Financement des startups : Le Cameroun veut s’inspirer du modèle égyptien

Yaoundé veut renforcer l’accès des jeunes entreprises innovantes aux financements et aux dispositifs d’accompagnement en s’appuyant sur l’expérience égyptienne, notamment dans le numérique et les technologies.
Le Cameroun cherche à renforcer les mécanismes de financement et d’accompagnement de ses start-up en s’inspirant de l’expérience égyptienne. L’objectif est de mieux connecter les jeunes entreprises innovantes aux ressources financières, à l’expertise et aux réseaux d’affaires susceptibles d’accélérer leur développement, notamment dans le secteur numérique.
Cette orientation a été évoquée le 9 septembre 2026 à Yaoundé, lors d’une rencontre entre Achille Bassilekin III, ministre camerounais des Petites et Moyennes Entreprises, de l’Économie sociale et de l’Artisanat, et Mohamed Karim Fouad Sharif, ministre assistant chargé des Affaires africaines au ministère égyptien des Affaires étrangères, de la Coopération internationale et des Égyptiens de l’étranger. Les échanges ont notamment porté sur la possibilité d’établir un cadre de dialogue avec les principales institutions égyptiennes intervenant dans le développement des micros, petites et moyennes entreprises.
Des mécanismes égyptiens à adapter
Le Cameroun s’intéresse notamment à l’expérience de l’Égypte, devenue ces dernières années l’un des principaux pôles entrepreneuriaux du continent. Yaoundé souhaite examiner les dispositifs mis en place au Caire pour faciliter l’accès des PME et des start-up au financement, renforcer leurs capacités et favoriser leur passage à l’échelle.
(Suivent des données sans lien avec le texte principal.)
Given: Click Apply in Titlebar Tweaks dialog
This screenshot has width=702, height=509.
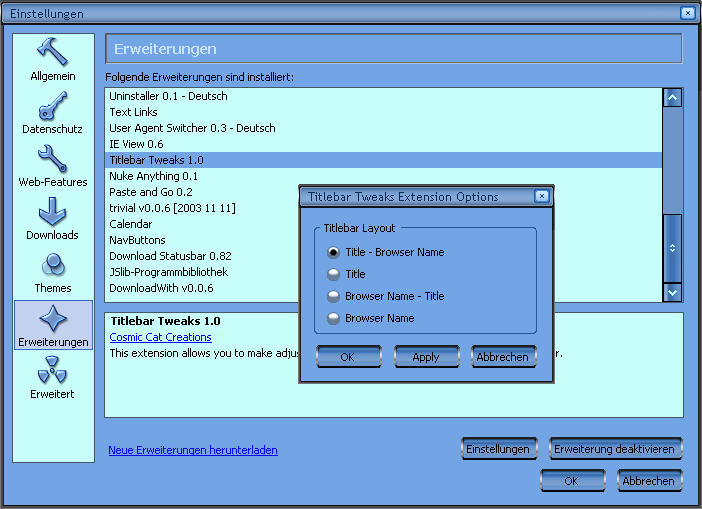Looking at the screenshot, I should tap(426, 357).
La stratégie égyptienne en faveur des micros, petites et moyennes entreprises à l’horizon 2030 constitue également une source d’inspiration. Pour le Cameroun, l’enjeu est de mieux structurer les passerelles entre les entreprises innovantes, les institutions publiques, les investisseurs et les partenaires techniques et financiers.
Dans cette perspective, un dialogue pourrait être engagé avec l’Agence égyptienne de développement des micros, petites et moyennes entreprises ainsi qu’avec l’Agence égyptienne du partenariat pour le développement (AEPD). Ces échanges pourraient porter sur la formation, l’assistance technique, le développement des compétences et l’accompagnement des entrepreneurs.
La coopération doit également prendre une dimension directement commerciale. Le Cameroun participera prochainement au Forum d’affaires égypto-camerounais, présenté comme une plateforme destinée à rapprocher les entreprises des deux pays. L’objectif est de multiplier les contacts directs, de faire émerger des partenariats commerciaux et de favoriser les opportunités d’investissement.
Pour Yaoundé, la coopération avec l’Égypte vise ainsi à dépasser le seul partage d’expérience. Elle doit permettre de créer des passerelles concrètes entre les écosystèmes entrepreneuriaux, avec à la clé un meilleur accès aux financements, aux marchés et aux compétences pour les PME et start-up camerounaises.